# Passage provided:
━━━━━━
# IT Support As A Career - Comptia A+ ?



## Dan_UK (Aug 2, 2008)

Hi guys,

So, I've always been interested in IT since I was young. Helping Grandad build his own computers and configure them etc and troubleshoot problems both at home and at work. When I left school, there was nothing IT related in my surrounding area. Only 1 or 2 apprenticeships and that was it. 

Now, at the age of 24, I've decided to try once again and be more equipped. I've been applying for IT Support jobs (which I what I'd like to get in to), but finding that my lack of qualifications a stumbling point. After doing some research, it seems for an entry level certification for IT Support, the CompTIA A+ seems the best route? Or is there something better out there?

If so, has anyone else followed the A+ before and been successful and can lend any tips? How long did it take you etc?

Cheers,
Dan


----------



## SpywareDr (Jun 15, 2013)

*CompTIA Certifications*

BusinessNewsDaily > *Best Computer Hardware Certifications 2018*

BusinessNewsDaily > *Microsoft Certification Guide: Overview and Career Paths*

BusinessNewsDaily > *5 Best Cloud Certifications*

BusinessNewsDaily > *Build Your Career*
https://certification.comptia.org/certifications


----------



## VividProfessional (Apr 29, 2009)

I have quite a few qualifications, and I do love studying (sad I know) but I have found that nothing more than experience gets you the knowledge, but to be able to get the experience you need to study....


----------



## Dan_UK (Aug 2, 2008)

VividProfessional said:


> I have quite a few qualifications, and I do love studying (sad I know) but I have found that nothing more than experience gets you the knowledge, but to be able to get the experience you need to study....


Have you done the A+ qualification?


----------



## joeten (Dec 4, 2008)

I did it a few years ago and it took around 14 weeks, you may find folks looking for some other qualifications along with the A+ it might be a idea to look into some of the jobs being advertised and what is being asked for, it might be some linux based or network based or even security based qualification and quite a few may be looking for server qulifications.


----------



## Dan_UK (Aug 2, 2008)

joeten said:


> I did it a few years ago and it took around 14 weeks, you may find folks looking for some other qualifications along with the A+ it might be a idea to look into some of the jobs being advertised and what is being asked for, it might be some linux based or network based or even security based qualification and quite a few may be looking for server qulifications.


Cheers for the reply.

Was the 14 weeks for both exams or just the 901?


----------



## joeten (Dec 4, 2008)

Both done on the same day and your on camera to ensure you don't have help from anywhere the minimum pass was 700 or slightly more as far as I recall.


----------



## Dan_UK (Aug 2, 2008)
━━━━━━
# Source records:
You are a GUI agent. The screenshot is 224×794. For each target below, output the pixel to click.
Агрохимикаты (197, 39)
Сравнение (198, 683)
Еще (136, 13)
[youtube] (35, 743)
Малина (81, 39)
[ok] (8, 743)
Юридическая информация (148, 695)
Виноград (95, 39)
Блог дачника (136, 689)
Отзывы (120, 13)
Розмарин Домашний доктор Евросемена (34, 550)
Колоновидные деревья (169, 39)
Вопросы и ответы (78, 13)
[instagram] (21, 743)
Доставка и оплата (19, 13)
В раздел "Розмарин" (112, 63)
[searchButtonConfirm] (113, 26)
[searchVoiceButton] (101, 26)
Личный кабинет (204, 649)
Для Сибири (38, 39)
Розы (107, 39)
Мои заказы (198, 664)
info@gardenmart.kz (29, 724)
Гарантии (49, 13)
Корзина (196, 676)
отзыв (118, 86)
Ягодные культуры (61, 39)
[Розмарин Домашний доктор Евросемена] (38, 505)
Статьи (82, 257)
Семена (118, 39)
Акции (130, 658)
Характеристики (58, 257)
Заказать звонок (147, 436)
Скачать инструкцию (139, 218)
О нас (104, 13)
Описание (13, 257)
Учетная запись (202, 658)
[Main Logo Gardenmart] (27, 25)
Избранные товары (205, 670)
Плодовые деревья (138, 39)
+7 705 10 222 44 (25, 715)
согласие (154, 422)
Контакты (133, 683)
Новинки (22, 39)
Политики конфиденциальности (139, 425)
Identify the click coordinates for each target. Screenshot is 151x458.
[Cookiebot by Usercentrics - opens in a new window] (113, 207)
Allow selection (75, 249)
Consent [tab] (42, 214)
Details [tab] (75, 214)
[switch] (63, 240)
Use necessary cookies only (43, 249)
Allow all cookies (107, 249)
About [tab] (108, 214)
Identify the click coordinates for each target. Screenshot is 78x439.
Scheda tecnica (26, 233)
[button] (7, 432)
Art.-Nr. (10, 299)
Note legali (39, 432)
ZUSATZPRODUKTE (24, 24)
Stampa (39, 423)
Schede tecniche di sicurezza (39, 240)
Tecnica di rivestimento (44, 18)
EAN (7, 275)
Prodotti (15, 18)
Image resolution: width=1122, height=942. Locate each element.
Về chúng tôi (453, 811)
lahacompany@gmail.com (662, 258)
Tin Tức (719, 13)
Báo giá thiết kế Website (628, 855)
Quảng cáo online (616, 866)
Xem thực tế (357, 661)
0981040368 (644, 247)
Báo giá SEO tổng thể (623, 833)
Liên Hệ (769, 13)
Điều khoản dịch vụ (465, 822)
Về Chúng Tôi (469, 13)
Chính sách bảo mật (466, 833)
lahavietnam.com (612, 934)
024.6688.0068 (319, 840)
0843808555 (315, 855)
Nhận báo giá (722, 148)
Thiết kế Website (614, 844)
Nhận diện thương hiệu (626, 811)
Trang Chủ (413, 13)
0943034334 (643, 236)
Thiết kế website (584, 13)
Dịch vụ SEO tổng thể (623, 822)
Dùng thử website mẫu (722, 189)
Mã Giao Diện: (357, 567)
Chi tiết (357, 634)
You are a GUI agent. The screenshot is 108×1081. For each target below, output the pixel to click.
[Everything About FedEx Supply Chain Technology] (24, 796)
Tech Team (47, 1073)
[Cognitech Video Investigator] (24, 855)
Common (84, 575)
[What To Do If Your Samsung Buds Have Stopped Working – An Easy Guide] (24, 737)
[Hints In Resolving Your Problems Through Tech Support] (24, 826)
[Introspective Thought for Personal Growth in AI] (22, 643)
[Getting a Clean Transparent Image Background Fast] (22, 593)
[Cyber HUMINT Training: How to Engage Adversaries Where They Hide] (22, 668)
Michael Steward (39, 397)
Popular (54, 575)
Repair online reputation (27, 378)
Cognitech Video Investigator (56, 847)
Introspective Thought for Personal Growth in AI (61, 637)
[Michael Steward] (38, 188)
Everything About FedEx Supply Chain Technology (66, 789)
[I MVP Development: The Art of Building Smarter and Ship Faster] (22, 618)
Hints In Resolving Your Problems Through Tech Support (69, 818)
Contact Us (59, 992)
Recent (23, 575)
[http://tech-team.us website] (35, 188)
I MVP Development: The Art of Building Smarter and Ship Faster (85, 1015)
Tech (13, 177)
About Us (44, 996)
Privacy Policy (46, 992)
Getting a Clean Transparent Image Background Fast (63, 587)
━━━━━━
# Exercise task 1:
Repeat the passage of the CompTIA A+ thread verbatim, from "Now, at the" up to and including "take you etc?".
# Exercise task 2:
Carry on the forum thread about IT support careers and the CompTIA A+ from the point where it ends.

# Response 1:
Now, at the age of 24, I've decided to try once again and be more equipped. I've been applying for IT Support jobs (which I what I'd like to get in to), but finding that my lack of qualifications a stumbling point. After doing some research, it seems for an entry level certification for IT Support, the CompTIA A+ seems the best route? Or is there something better out there?

If so, has anyone else followed the A+ before and been successful and can lend any tips? How long did it take you etc?

# Response 2:
joeten said:


> Both done on the same day and your on camera to ensure you don't have help from anywhere the minimum pass was 700 or slightly more as far as I recall.


Sorry, I mean did it take you 14 weeks to study for just the 901 or was the 14 weeks for both the 901 & 902?


----------



## VividProfessional (Apr 29, 2009)

nope I haven't done it. Just a BTEC GNVQ advanced in IT


----------



## joeten (Dec 4, 2008)

Again both.


----------



## Dan_UK (Aug 2, 2008)

joeten said:


> Again both.


Okay cheers


----------



## scriptbox (Dec 7, 2018)

Since you are young and motivated to take courses in IT, makes more sense to focus in learning programming or systems administration where the salary for the career is much higher than a technical support position. Although certification in tech support will certainly get you a job in that sector, it is not required & then you are locked into that specialization without other options. With a programming or systems administration certification, you have a much wider range of applicable jobs, more interesting work, & the maximum salary for the career is much higher, i.e. 2x greater ceiling for salary work.


----------



## -WOLF- (Jan 17, 2009)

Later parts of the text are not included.